Joe Dante was a pop culture obsessive before it was cool. Throughout his career, Dante has slipped references and cameos into his movies, reminding savvy viewers of his favorite films and TV shows. He even made a movie in 1993, "Matinee," that was wholly a tribute to one of the greatest American directors, William Castle, a notorious showman known for his in-theater gimmicks. In his 1984 classic "Gremlins," he threw in so many in-jokes and references that only fellow pop culture obsessives and/or industry insiders might be able to spot them all. To cite one example, Billy (Zach Galligan) has a conversation with an older fellow named Mr. Jones about drawing and art, and Mr. Jones is played by Chuck Jones, the legendary director of some of the best "Looney Tunes" cartoons. 

Billy's dad, Rand (Hoyt Axton), is an inventor in "Gremlins," and his malfunctioning gadgets may explain his attraction to gremlins. Gremlins, during World War II, were the imaginary imps blamed for inexplicable airplane malfunctions. Halfway through the movie, Rand attends an invention convention where he intends to hawk his wares and check out what other inventors are coming up with. In one notable scene, Rand is speaking on a pay phone while inventors bustle past him. One such attendee has seemingly invented Robbie the Robot from the 1956 movie "Forbidden Planet." Behind Rand, one can see an old man seated in a strange, steaming contraption encrusted with glowing red widgets, levers, and an outside metal disc. 

Cinema fans will recognize that contraption as the time machine from George Pal's 1960 film adaptation of H.G. Wells' "The Time Machine." Yes, someone invented the best-known time machine. What happens next is utterly hilarious.

Gremlins has a cute reference to George Pal's The Time Machine

Rand Peltzer on a pay phone in Gremlins

Warner Bros.

The time machine in question worked. During Rand's conversation, the camera cuts back to his home in Kingston Falls, where we see the other end of his conversation. When the camera cuts back to Rand, the time machine behind him has gone mysteriously missing, leaving only a puff of smoke. People are in the enclosure where it once stood, looking around, trying to figure out where it went. The implication, of course, is that the pilot activated the time machine and sent it backward through time. 

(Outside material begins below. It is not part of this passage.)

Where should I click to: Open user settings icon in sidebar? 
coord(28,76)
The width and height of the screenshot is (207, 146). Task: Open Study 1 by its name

For those unfamiliar with Pal's film or with Wells' novel, it begins in the year 1900 and follows an inventor who has found a way to travel through time. His invention is essentially a chair surrounded by large disks and spinning lenses. A pilot can adjust a series of dials and go forward and backward in time. In the 1960 film, the inventor, George (Rod Taylor), initially goes forward in time, only to witness World War I in 1917 and World War II in 1940. He goes ahead to 1966, and finds that nuclear war is nigh (and to think that "The Time Machine" was made before the Cuban Missile Crisis!). Thanks to a nuclear explosion and volcano eruption, George becomes trapped in molten rock. His only recourse is to travel to a distant future after the rock has naturally eroded and radiation has finally died down. He arrived in the year 802,701

None of that is in "Gremlins," of course. It's a mere Easter egg for sci-fi fans. Dante merely threw it in as a gag. But imaginative cineastes can now speculate that "The Time Machine" and "Gremlins" are part of the same cinematic universe.